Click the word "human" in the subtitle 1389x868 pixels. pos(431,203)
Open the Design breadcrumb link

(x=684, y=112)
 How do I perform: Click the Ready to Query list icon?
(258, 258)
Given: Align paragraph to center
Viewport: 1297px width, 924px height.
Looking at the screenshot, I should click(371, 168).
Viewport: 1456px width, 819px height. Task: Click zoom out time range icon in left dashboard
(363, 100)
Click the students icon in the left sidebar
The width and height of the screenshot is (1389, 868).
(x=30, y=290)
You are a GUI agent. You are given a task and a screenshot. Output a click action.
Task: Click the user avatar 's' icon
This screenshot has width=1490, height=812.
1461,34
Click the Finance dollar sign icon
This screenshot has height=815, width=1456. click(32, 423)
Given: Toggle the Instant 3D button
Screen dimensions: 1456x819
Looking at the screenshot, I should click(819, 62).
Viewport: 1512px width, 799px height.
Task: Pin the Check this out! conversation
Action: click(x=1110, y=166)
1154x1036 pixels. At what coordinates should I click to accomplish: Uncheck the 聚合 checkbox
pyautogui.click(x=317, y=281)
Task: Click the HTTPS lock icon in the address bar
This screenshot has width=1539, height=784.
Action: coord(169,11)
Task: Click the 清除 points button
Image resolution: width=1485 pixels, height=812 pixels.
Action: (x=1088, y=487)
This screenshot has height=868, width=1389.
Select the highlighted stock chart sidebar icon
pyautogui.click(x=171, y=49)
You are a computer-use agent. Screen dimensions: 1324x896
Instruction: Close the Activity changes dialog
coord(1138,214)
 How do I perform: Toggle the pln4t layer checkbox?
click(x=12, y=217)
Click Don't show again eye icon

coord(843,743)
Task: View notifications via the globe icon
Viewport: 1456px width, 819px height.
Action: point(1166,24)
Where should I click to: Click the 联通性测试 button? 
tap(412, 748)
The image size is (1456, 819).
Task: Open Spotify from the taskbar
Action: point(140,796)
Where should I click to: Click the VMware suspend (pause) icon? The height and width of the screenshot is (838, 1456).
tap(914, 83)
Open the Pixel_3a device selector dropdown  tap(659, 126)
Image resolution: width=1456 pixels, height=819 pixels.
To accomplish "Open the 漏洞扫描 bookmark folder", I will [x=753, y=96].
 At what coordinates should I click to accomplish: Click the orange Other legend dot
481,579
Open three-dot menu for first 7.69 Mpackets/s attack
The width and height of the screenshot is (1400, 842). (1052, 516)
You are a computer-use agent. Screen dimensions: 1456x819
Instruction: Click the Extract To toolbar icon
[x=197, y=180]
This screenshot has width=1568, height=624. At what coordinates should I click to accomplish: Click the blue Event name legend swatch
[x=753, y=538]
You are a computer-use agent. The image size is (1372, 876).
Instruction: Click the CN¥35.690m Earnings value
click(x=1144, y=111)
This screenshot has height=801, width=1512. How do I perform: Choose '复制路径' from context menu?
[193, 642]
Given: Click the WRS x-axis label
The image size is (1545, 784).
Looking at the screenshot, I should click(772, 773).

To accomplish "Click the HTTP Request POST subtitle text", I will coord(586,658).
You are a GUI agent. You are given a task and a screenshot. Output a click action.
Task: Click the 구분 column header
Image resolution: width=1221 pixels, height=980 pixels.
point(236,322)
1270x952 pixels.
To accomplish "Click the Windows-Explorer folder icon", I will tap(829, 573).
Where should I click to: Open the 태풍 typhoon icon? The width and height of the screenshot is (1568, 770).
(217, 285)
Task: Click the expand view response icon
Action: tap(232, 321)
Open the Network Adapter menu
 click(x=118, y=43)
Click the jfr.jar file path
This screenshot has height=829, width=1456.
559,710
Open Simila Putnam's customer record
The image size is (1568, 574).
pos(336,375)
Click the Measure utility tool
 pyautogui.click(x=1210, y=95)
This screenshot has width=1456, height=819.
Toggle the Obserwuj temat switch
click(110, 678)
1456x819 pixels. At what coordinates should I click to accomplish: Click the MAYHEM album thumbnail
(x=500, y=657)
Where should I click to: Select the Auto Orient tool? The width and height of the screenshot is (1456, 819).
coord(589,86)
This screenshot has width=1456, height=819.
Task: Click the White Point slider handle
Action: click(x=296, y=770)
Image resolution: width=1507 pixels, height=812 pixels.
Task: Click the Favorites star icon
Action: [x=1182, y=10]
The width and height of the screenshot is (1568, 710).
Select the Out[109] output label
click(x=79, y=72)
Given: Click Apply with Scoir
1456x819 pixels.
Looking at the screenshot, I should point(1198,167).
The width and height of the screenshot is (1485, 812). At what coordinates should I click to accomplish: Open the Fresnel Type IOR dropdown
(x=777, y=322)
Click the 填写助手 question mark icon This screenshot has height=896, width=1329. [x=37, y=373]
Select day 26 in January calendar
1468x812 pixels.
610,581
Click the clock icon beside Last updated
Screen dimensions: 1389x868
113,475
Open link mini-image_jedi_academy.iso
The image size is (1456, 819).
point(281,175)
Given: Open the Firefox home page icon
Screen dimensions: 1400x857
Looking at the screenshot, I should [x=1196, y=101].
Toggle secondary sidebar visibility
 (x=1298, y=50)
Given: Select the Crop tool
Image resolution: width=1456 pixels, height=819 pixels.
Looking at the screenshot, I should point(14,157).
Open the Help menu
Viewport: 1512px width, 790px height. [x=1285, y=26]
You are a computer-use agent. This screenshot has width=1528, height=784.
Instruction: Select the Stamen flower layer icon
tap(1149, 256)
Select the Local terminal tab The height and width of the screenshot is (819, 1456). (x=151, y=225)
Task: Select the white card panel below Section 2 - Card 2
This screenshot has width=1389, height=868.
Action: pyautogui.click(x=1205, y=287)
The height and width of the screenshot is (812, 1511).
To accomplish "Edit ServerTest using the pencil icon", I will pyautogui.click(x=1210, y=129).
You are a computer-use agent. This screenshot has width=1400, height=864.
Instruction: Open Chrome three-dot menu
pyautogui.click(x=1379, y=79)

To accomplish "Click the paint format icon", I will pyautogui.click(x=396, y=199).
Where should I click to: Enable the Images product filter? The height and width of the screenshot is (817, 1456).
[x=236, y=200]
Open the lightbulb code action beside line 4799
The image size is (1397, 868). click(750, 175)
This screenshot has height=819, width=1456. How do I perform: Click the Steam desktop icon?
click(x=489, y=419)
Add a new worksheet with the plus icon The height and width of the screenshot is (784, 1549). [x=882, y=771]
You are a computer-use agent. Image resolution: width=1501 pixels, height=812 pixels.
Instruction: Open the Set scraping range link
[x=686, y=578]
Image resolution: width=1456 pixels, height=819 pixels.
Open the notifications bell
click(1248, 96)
● ● ● ● ● ● ●
■ **Activity**:
Where a line in the material contains "folder", copy that line.

■ **Output for this task**:
To accomplish "Open the 漏洞扫描 bookmark folder", I will [x=753, y=96].
To accomplish "Click the Windows-Explorer folder icon", I will tap(829, 573).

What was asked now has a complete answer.